Exercise aim — Continue the biography of the Sudanese paediatric cardiologist Sulafa Khalid Mohamed Ali, picking up after its last sentence.

Given text —
____________
- Born: 24 October 1964 (age 60) Khartoum, Sudan
- Occupation: Paediatric cardiologist
- Partner: Ahmed Musa Saeed
- Awards: Distinguished Young Researcher (1996) The State of Kuwait Prize for the Control of Cancer, Cardiovascular Diseases and Diabetes in the Eastern Mediterranean Region, WHO (2020) Advocacy Award, World Heart Federation (2022)

Academic background
- Education: Faculty of Medicine, University of Khartoum (MBBS, 1989)

Academic work
- Institutions: Faculty of Medicine, University of Khartoum King Abdul-Aziz Cardiac Center

= Sulafa Khalid Mohamed Ali =

Sudanese paediatric cardiologist (born 1964)

Sulafa Khalid Mohamed Ali (سلافة خالد محمد علي; born 24 October 1964, in Khartoum) is a pioneer in paediatric cardiology in Sudan.

== Early life and education ==
Sulafa Khalid Mohamed Ali was born on 24 October 1964 in Khartoum, Sudan. Sulafa completed her high school at Khartoum North High School between 1980 and 1983. She earned a Bachelor of Medicine, Bachelor of Surgery from the Faculty of Medicine, University of Khartoum in 1989. In 1995, she was made a member of the Royal College of Paediatrics and Child Health and became a Fellow in 2006.

== Career ==
Sulafa started her medical training as a house officer at Khartoum Teaching Hospital (1990–1991), before becoming a resident paediatric (1991–1993). In 1993, she moved to Saudi Arabia to join the Security Forces Hospital, Riyadh, as a resident pediatric, before joining the Prince Salman Hospital, Riyadh, in 1997 as a pediatric specialist, and then the King Abdul-Aziz Cardiac Center in 1999 as an Assistant Consultant and Fellow Pediatric Cardiology.
____________
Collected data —
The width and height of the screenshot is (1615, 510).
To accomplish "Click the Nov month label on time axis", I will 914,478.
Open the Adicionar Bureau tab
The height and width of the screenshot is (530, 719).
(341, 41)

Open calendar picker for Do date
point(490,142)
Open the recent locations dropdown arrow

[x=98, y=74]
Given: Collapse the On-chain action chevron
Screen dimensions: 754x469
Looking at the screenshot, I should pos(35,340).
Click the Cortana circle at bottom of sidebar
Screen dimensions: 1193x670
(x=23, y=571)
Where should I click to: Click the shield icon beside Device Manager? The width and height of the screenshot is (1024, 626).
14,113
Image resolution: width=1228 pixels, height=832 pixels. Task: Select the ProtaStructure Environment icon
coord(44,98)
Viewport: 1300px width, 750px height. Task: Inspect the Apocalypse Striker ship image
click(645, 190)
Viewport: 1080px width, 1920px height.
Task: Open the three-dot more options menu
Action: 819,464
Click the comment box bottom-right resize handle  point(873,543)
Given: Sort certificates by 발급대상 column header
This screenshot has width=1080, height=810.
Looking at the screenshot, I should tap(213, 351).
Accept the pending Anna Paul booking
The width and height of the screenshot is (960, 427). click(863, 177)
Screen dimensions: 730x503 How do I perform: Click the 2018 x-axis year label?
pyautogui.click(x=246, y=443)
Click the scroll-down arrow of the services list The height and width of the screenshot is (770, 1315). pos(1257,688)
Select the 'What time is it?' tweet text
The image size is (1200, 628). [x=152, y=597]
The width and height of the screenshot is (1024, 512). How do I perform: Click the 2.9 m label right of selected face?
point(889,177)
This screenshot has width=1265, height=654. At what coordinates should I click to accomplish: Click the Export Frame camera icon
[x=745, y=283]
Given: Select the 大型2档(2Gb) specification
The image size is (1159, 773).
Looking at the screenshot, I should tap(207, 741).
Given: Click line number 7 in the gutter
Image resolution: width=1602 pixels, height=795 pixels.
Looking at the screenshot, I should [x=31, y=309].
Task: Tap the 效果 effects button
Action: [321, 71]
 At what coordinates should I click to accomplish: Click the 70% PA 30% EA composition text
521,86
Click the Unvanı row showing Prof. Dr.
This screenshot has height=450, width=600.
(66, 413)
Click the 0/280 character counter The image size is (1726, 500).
____________
Answer for the task —
Sulafa returned to Sudan to work at the Sudan Heart Center and Jafar Ibn Ouf Children’s Hospital as a Consultant Pediatric Cardiologist since July 2004 and an assistant professor at the Faculty of Medicine, University of Khartoum. She was promoted to an associate professor in July 2008 and later to a professor in July 2012 at the Department of Pediatrics and Child Health, University of Khartoum.

She has conducted valvular heart disease management efforts in numerous remote areas in Sudan with great success by raising money and utilising research funding. In 2012, She founded the Pediatric Cardiology Fellowship Program at the Sudan Medical Specialization Board. Along with the Federal Ministry of Health, she created a programme to control valvular heart disease in 2012. In addition to the WHO Expert Committee on Rheumatic Heart Disease, she is a member of several other national and international scientific groups.

She is the creator and chairwoman of Sudan's Rheumatic Heart Disease Control Program and the Sudanese Children's Heart Society, a nonprofit organisation supporting children with heart disease. She has also been the President of the Pan African Network of Pediatric and Congenital Heart Disease since 2022.

== Awards and honours ==
Sulafa was awarded the Faculty of Medicine, University of Khartoum Prize in Community Medicine in 1988 and Pediatrics in 1989. she also received the Prize of Distinguished Young Researcher from the Security Forces Hospital, Riyadh, in 1996. Sulafa was elected a Fellow of the Royal College of Paediatrics and Child Health in 2006, and a Fellow of the American College of Cardiology in 2007.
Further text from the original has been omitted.